» **YOUR OBJECTIVE**
Copy each of the following items word for word, without changing anything.

» **EXTRACTED INFORMATION**
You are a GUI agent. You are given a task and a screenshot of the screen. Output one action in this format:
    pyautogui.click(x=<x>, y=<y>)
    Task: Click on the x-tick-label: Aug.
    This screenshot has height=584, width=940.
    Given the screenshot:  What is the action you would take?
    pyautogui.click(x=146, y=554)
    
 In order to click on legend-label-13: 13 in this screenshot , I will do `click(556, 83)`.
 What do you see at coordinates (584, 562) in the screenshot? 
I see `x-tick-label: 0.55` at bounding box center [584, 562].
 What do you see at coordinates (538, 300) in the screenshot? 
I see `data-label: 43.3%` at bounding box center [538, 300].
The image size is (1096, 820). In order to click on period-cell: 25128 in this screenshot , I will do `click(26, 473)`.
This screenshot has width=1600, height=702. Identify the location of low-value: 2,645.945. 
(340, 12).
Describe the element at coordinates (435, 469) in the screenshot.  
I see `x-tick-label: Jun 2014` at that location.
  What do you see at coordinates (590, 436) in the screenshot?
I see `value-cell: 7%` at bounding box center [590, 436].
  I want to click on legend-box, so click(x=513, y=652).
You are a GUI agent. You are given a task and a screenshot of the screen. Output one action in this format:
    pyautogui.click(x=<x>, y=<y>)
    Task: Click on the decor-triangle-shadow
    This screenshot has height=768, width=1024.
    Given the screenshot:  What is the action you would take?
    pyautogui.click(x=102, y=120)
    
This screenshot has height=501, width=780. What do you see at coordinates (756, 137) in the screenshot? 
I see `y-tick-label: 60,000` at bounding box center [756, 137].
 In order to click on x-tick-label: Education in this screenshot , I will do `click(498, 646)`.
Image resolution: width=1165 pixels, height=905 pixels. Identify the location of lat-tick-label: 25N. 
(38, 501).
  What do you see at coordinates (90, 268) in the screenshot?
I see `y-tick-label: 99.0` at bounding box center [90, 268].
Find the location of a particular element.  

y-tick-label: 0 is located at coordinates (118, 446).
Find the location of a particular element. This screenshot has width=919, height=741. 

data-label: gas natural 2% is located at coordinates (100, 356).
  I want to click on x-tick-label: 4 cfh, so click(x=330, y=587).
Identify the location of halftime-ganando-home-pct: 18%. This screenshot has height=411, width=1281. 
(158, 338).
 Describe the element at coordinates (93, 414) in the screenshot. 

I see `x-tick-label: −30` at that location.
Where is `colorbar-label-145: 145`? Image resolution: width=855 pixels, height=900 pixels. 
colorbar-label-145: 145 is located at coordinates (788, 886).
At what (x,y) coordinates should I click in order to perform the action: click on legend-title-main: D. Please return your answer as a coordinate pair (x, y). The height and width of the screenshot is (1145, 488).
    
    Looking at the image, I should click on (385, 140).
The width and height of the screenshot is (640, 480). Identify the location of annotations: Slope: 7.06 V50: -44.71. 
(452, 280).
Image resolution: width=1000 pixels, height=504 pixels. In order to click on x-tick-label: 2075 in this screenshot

» **RESULT BELOW**
You are a GUI agent. You are given a task and a screenshot of the screen. Output one action in this format:
    pyautogui.click(x=<x>, y=<y>)
    Task: Click on the x-tick-label: Aug.
    This screenshot has height=584, width=940.
    Given the screenshot:  What is the action you would take?
    pyautogui.click(x=146, y=554)
    
 In order to click on legend-label-13: 13 in this screenshot , I will do `click(556, 83)`.
 What do you see at coordinates (584, 562) in the screenshot? 
I see `x-tick-label: 0.55` at bounding box center [584, 562].
 What do you see at coordinates (538, 300) in the screenshot? 
I see `data-label: 43.3%` at bounding box center [538, 300].
The image size is (1096, 820). In order to click on period-cell: 25128 in this screenshot , I will do `click(26, 473)`.
This screenshot has width=1600, height=702. Identify the location of low-value: 2,645.945. 
(340, 12).
Describe the element at coordinates (435, 469) in the screenshot.  
I see `x-tick-label: Jun 2014` at that location.
  What do you see at coordinates (590, 436) in the screenshot?
I see `value-cell: 7%` at bounding box center [590, 436].
  I want to click on legend-box, so click(x=513, y=652).
You are a GUI agent. You are given a task and a screenshot of the screen. Output one action in this format:
    pyautogui.click(x=<x>, y=<y>)
    Task: Click on the decor-triangle-shadow
    This screenshot has height=768, width=1024.
    Given the screenshot:  What is the action you would take?
    pyautogui.click(x=102, y=120)
    
This screenshot has height=501, width=780. What do you see at coordinates (756, 137) in the screenshot? 
I see `y-tick-label: 60,000` at bounding box center [756, 137].
 In order to click on x-tick-label: Education in this screenshot , I will do `click(498, 646)`.
Image resolution: width=1165 pixels, height=905 pixels. Identify the location of lat-tick-label: 25N. 
(38, 501).
  What do you see at coordinates (90, 268) in the screenshot?
I see `y-tick-label: 99.0` at bounding box center [90, 268].
Find the location of a particular element.  

y-tick-label: 0 is located at coordinates (118, 446).
Find the location of a particular element. This screenshot has width=919, height=741. 

data-label: gas natural 2% is located at coordinates (100, 356).
  I want to click on x-tick-label: 4 cfh, so click(x=330, y=587).
Identify the location of halftime-ganando-home-pct: 18%. This screenshot has height=411, width=1281. 
(158, 338).
 Describe the element at coordinates (93, 414) in the screenshot. 

I see `x-tick-label: −30` at that location.
Where is `colorbar-label-145: 145`? Image resolution: width=855 pixels, height=900 pixels. 
colorbar-label-145: 145 is located at coordinates (788, 886).
At what (x,y) coordinates should I click in order to perform the action: click on legend-title-main: D. Please return your answer as a coordinate pair (x, y). The height and width of the screenshot is (1145, 488).
    
    Looking at the image, I should click on (385, 140).
The width and height of the screenshot is (640, 480). Identify the location of annotations: Slope: 7.06 V50: -44.71. 
(452, 280).
Image resolution: width=1000 pixels, height=504 pixels. In order to click on x-tick-label: 2075 in this screenshot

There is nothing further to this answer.